Membrane electrical properties of vesicular Na-Ca exchange inhibitors in single atrial myocytes.

Abstract

Na-loading single frog atrial cells produce changes in membrane currents that are similar to the creep currents originally observed in Na-loaded cardiac Purkinje fibers. Exposure to the Na ionophore, monensin, was used to induce creep currents in isolated atrial cells. The sensitivity of myocardial creep currents to three compounds that have been shown to be inhibitors of Na-Ca exchange flux activity in isolated sarcolemmal vesicles was assessed.
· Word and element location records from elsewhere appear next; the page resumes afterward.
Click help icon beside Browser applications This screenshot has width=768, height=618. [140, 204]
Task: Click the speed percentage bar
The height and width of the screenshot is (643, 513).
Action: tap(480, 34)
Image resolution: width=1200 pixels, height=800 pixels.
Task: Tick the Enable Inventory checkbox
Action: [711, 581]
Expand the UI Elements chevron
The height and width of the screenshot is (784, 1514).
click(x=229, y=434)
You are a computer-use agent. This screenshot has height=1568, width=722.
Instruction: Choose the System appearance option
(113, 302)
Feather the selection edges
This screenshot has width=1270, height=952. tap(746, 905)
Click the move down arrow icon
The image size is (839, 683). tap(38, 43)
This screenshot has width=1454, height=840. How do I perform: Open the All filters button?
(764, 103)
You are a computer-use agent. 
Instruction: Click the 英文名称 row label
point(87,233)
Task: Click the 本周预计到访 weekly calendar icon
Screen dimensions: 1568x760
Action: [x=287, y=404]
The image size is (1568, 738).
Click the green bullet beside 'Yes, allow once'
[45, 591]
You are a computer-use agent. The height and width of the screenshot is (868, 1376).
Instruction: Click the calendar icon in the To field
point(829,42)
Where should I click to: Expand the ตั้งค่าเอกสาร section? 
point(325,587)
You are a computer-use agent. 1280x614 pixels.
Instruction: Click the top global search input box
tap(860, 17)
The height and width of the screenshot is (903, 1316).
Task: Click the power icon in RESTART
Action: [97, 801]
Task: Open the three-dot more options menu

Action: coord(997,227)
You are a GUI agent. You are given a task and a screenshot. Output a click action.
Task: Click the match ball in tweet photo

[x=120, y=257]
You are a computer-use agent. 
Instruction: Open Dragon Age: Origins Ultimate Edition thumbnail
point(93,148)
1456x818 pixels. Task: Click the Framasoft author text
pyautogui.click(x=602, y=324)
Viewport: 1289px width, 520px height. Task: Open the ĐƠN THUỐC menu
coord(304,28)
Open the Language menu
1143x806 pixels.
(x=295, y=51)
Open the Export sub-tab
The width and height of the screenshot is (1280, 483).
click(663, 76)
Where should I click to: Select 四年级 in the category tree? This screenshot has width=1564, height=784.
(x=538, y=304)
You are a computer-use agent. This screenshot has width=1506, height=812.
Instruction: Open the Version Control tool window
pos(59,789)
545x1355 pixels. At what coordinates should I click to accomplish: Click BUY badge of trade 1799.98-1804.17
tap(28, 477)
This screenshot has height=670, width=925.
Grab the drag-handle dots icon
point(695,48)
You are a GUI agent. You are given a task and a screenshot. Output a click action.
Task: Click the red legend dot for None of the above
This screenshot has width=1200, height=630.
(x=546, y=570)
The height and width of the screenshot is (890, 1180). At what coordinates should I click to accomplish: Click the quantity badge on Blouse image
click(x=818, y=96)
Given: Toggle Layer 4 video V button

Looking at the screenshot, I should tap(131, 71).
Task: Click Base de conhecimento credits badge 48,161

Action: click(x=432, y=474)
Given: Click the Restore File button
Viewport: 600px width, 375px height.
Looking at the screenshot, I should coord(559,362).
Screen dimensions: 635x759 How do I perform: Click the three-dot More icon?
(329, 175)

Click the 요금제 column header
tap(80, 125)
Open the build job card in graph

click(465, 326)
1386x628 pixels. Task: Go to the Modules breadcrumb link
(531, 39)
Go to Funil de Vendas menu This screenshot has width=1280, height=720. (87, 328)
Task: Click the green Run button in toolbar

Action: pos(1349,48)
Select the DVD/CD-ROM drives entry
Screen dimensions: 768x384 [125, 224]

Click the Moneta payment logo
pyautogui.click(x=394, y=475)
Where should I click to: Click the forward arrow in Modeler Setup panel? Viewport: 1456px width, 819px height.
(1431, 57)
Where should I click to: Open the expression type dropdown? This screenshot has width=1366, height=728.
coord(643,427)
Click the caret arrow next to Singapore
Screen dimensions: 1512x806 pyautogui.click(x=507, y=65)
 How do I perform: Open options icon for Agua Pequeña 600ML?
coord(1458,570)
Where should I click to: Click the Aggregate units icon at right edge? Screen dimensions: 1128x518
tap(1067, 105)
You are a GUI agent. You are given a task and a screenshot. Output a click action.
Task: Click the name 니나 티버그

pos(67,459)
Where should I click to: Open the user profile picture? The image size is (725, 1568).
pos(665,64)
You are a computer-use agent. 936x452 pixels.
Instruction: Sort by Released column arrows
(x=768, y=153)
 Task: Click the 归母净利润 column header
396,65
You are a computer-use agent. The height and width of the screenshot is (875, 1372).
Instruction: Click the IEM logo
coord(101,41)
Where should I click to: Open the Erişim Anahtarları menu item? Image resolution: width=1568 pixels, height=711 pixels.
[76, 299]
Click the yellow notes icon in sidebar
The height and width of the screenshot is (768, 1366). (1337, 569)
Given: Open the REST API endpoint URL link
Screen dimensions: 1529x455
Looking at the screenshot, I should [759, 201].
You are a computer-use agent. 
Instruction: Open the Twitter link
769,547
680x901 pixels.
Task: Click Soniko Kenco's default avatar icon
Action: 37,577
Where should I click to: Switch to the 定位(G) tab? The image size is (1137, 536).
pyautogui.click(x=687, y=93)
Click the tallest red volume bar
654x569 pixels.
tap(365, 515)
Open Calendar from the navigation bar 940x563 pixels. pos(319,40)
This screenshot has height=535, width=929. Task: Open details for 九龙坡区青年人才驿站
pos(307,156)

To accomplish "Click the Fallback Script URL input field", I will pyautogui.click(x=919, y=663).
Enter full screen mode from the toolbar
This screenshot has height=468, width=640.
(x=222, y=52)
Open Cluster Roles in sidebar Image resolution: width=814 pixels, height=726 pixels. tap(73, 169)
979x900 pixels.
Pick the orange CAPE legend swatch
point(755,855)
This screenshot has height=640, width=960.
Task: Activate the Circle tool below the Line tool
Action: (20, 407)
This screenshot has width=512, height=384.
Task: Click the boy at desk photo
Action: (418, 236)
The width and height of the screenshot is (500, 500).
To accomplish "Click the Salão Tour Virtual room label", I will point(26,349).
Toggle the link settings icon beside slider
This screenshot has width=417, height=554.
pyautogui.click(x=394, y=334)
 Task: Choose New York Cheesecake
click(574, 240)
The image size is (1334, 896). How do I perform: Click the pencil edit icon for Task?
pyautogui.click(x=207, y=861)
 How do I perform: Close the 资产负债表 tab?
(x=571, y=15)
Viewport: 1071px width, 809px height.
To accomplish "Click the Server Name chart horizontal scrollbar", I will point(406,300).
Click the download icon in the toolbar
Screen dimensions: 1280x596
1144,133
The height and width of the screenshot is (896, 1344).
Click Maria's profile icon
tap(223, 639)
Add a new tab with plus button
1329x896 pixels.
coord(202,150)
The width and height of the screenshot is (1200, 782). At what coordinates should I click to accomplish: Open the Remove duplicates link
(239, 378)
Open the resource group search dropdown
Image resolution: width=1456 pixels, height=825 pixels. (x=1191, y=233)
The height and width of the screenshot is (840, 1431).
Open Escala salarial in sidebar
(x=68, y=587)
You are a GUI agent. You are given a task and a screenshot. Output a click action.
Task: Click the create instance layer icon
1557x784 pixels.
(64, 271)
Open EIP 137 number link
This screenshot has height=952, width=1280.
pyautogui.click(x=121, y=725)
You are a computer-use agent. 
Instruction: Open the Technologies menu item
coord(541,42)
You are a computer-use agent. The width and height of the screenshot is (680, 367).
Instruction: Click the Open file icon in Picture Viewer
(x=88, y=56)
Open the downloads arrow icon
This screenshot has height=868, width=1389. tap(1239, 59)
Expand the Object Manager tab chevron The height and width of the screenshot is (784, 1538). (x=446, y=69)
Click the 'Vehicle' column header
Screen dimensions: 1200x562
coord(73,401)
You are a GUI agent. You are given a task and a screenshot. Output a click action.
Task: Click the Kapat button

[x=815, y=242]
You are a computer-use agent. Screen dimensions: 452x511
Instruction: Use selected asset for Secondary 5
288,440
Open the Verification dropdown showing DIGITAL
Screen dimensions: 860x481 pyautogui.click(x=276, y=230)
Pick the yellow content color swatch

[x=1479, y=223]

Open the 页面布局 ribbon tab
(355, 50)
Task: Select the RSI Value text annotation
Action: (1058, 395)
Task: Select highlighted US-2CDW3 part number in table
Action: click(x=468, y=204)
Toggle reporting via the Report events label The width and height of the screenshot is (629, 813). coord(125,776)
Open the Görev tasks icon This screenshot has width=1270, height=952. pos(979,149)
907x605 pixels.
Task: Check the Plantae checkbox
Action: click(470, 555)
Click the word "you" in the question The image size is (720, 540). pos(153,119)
Dodecylamine, quinacrine, and the amiloride analog, 3',4'-dichlorobenzamil block creep currents at concentrations well below those required to block Na-dependent Ca uptake in sarcolemmal vesicles. The estimated Ki's for inhibition of myocardial creep currents were 3 microM for dodecylamin, 10 micron for quinacrine, and 4 microM for 3',4'-dichlorobenzamil. The sensitivity of creep currents to these compounds is consistent with the hypothesis that creep currents may represent the electrogenic activity of a Na-Ca exchange carrier. In an additional series of experiments, the relative specificity of these compounds was tested by examining their effects on myocardial membrane channels. Both dodecylamine and 3',4'-dichlorobenzamil were found to inhibit myocardial Ca and K currents over the same range of concentrations in which block of exchange activity occurs. These results seriously question the use of these exchange carrier inhibitors as selective experimental probes for defining the role of Na-Ca exchange in various physiological processes.